The OmcisDI reference publication ​(Perez-Riverol et al.2017) provides extensive supplementary material which describes, among others topics a) how a new data resource can join OmicsDI; b) the OmicsDI data format and a public validator tool; c) the public OmicsDI RESTful API. Updates additions to this documentation are published through our OmicsDI Blog (http://blog.omicsdi.org/) and the online API documentation at https://www.omicsdi.org/help/api .

A new publication specifically on the OmicsDI API is in preparation.

@OmicsDI maintains an active Twitter presence with 195 followers.

Since 2018, OmicsDI has been included as a lecture in the annual EMBL-EBI course "Introduction to Multiomics Data Integration and Visualisation" (https://www.ebi.ac.uk/training/events/2020/introduction-multiomics-data…). In addition, it has been so far presented at 10 talks, seminars, and webinars, among others to the EMBL-EBI Industry group, US NIH BD2K assembly, HUPO, and ISMB.

d. Dependency of other resources: How is this resource critical to the user(s)? Do other resources depend on the resource described here to provide downstream service? Please list, or provide a link to a diagram.

The following resources use OmicsDI web services online or in batch mode for inclusion in their own resource:

The Shanghai Institute for Bioinformation Sciences (http://english.sibs.cas.cn/) currently operates a mirror of OmicsDI (https://www.biosino.org/OmicsDI/) that is retrieving its data through web service calls to the EBI instance. With local grant support, this instance will gradually be developed into an independent instance with additional Chinese datasets.

Since 2018, Google datasets are indexing all the data from OmicsDI using the schema.org representation (https://toolbox.google.com/datasetsearch).

3. Quality of resource

a. Uptime: Average percentage uptime/month during the last 12 months, response time of the resource. In case of ontology/standards production, interval of update/release, adaptability of ontology design patterns to evolving data. Provide information where applicable: uptime of resource, software release cycle (please state week/month etc), update frequency.

OmicsDI daily average uptime is 99.6% (EMBL-EBI internal monitor, 05/2019-12/2019).

The average response time of the OmicsDI home page is 2.5 seconds, and 4 s for a random data page (https://www.omicsdi.org/dataset/arrayexpress-repository/E-GEOD-21339).

Updates: OmicsDI partners push updates to OmicsDI by providing updated data files in a defined location. This data is then automatically validated and indexed, normally within the same day.

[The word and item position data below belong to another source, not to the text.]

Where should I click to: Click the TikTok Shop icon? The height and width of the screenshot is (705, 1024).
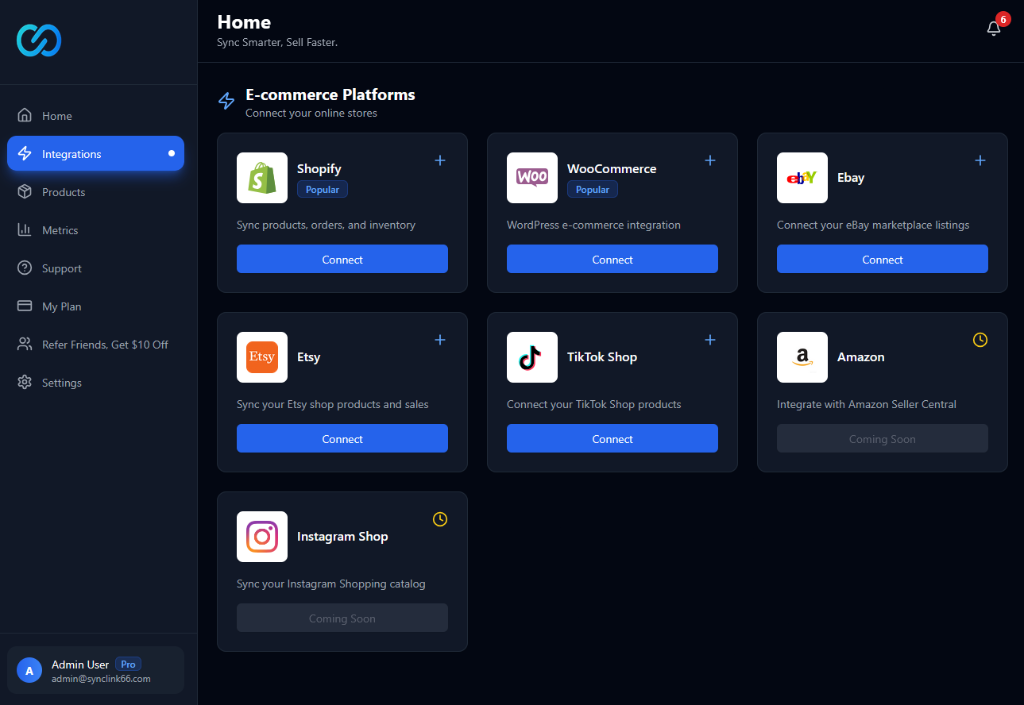[531, 357]
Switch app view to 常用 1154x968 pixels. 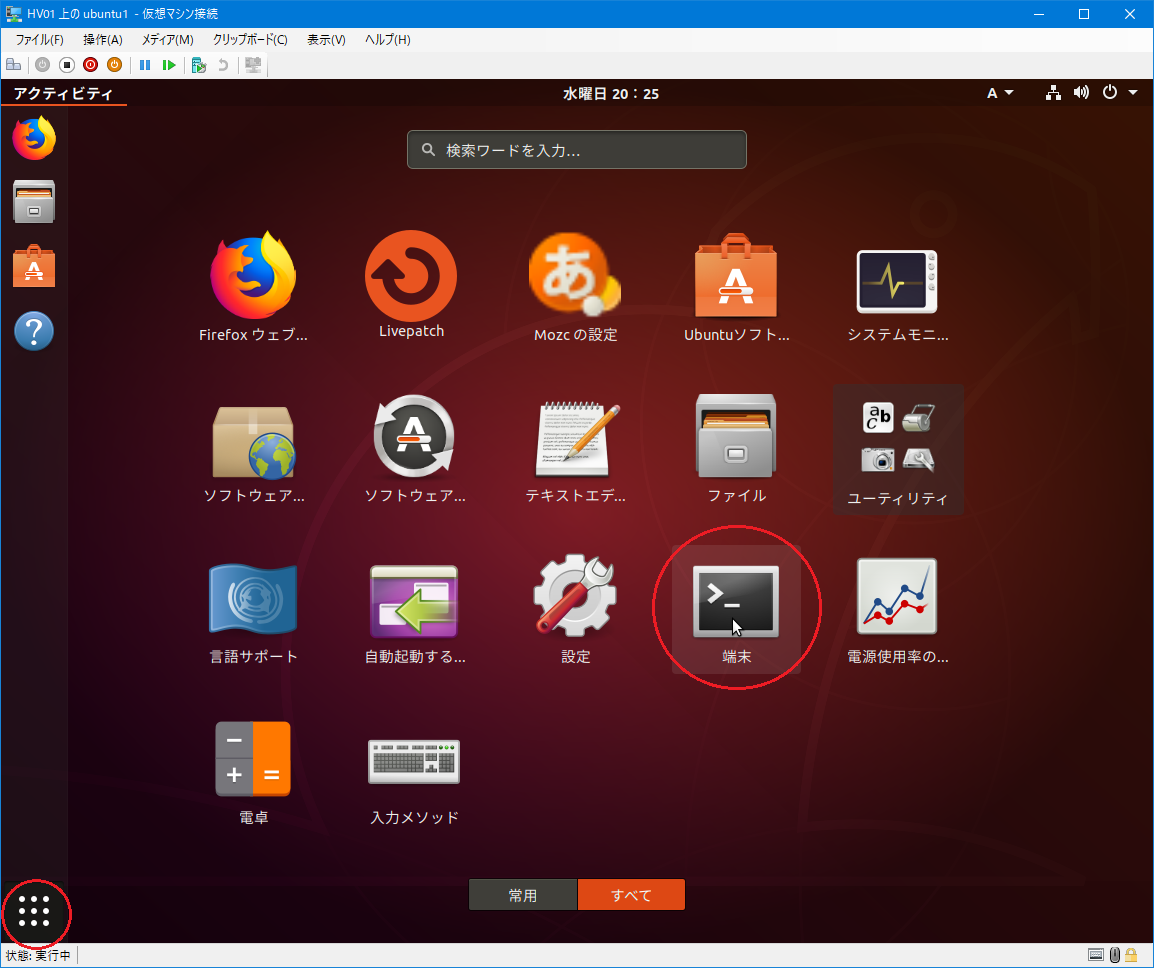coord(522,895)
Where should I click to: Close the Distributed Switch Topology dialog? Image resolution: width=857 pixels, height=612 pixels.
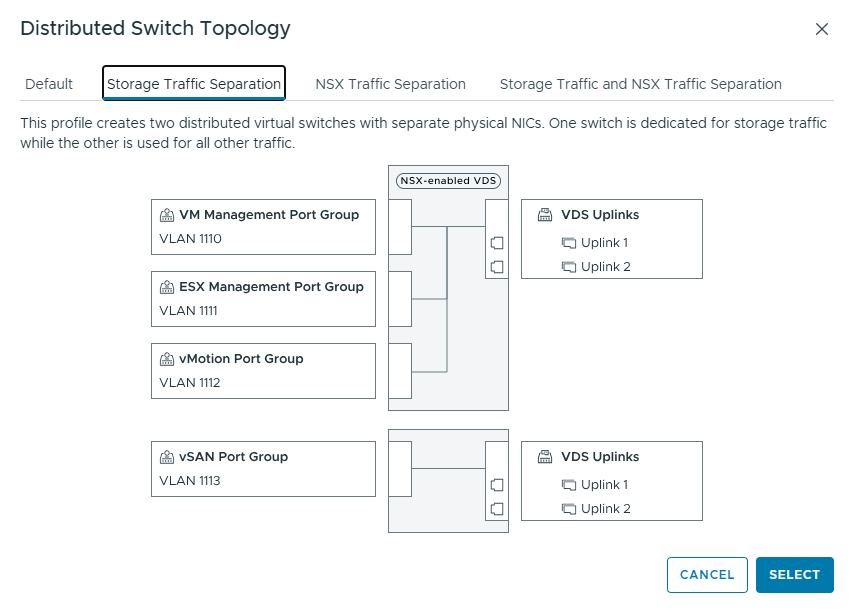[x=822, y=29]
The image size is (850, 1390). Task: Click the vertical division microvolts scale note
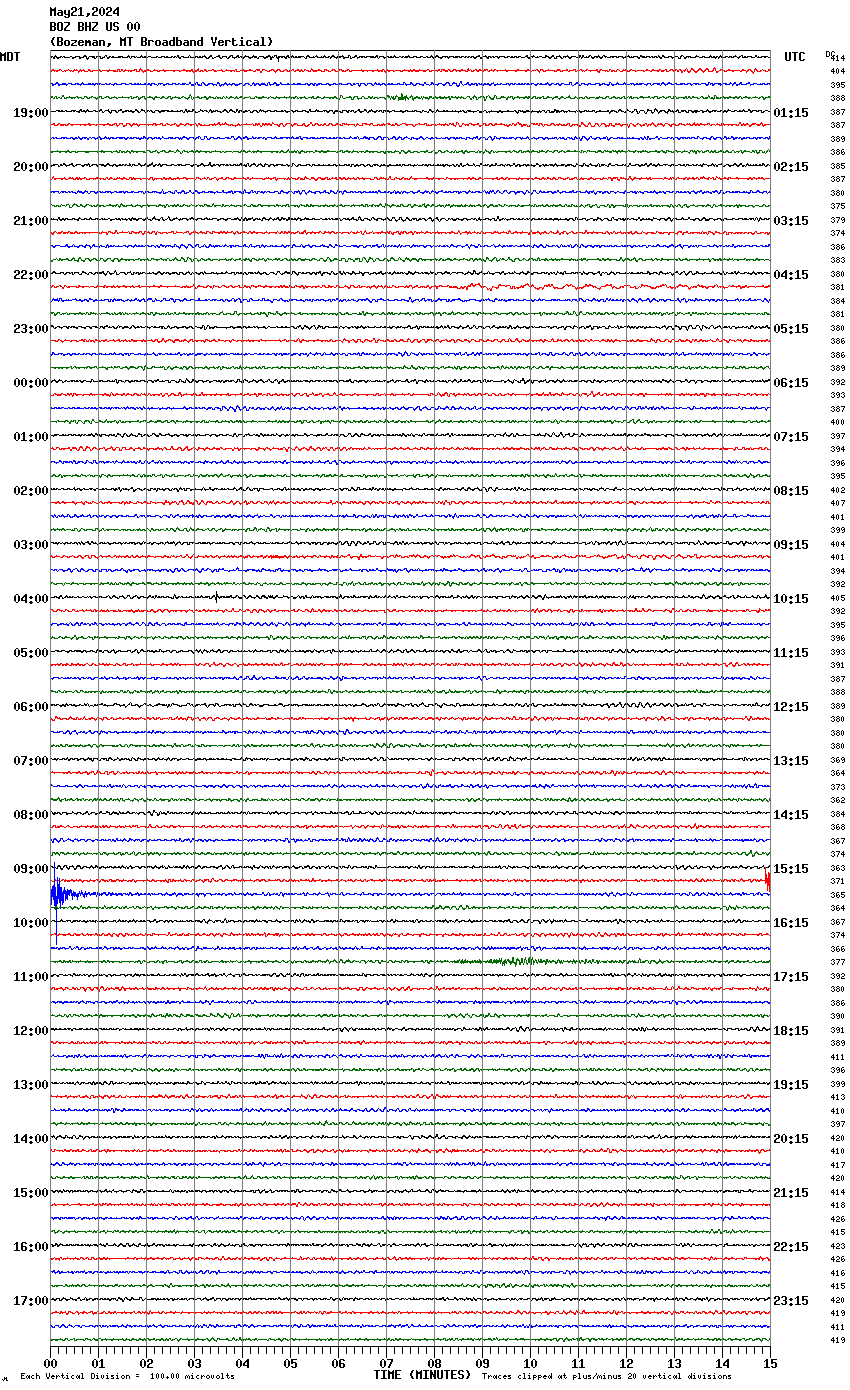127,1377
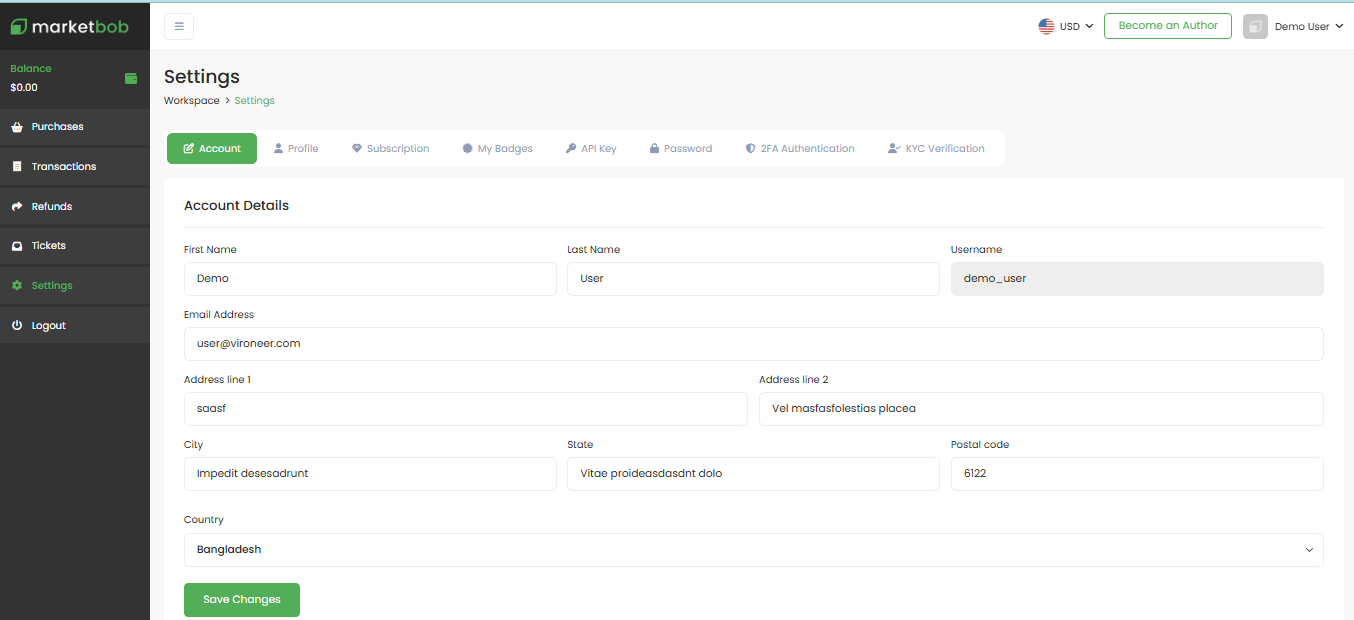Click the hamburger menu toggle icon
This screenshot has width=1354, height=620.
pos(179,27)
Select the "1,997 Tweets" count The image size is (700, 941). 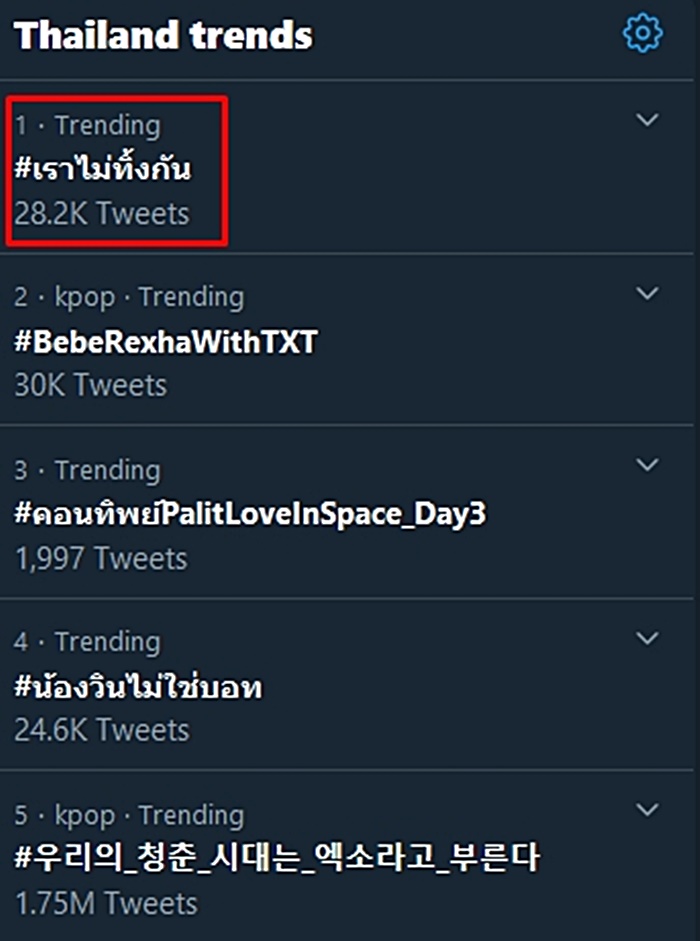101,558
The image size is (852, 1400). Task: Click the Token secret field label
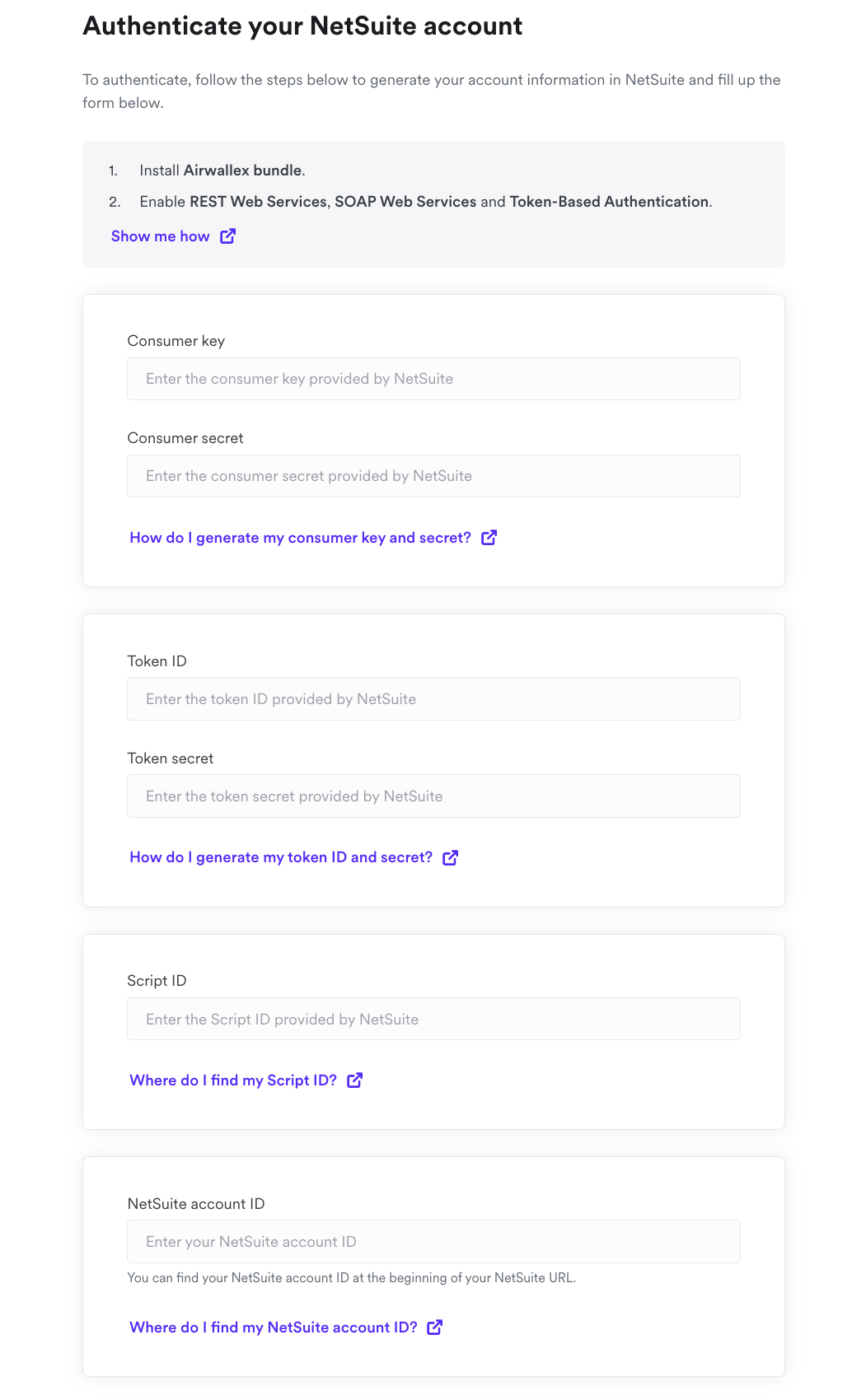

b. Accessibility: what are resource retrieval mechanisms? Does the resource provide web-based user interface, application programmable interface (API), containers, and/or other channels? Please list resource access mechanism, provide URLs as applicable.

OmicsDI is accessible interactively through its web interface https://www.omicsdi.org/, as well as through the API, documented at https://www.omicsdi.org/help/api . The web interface is entirely built on top of the API, so all functionality is exposed by the API. The source data files contributed by the partner databases are accessible at http://ftp.ebi.ac.uk/pub/databases/omicsdi/ .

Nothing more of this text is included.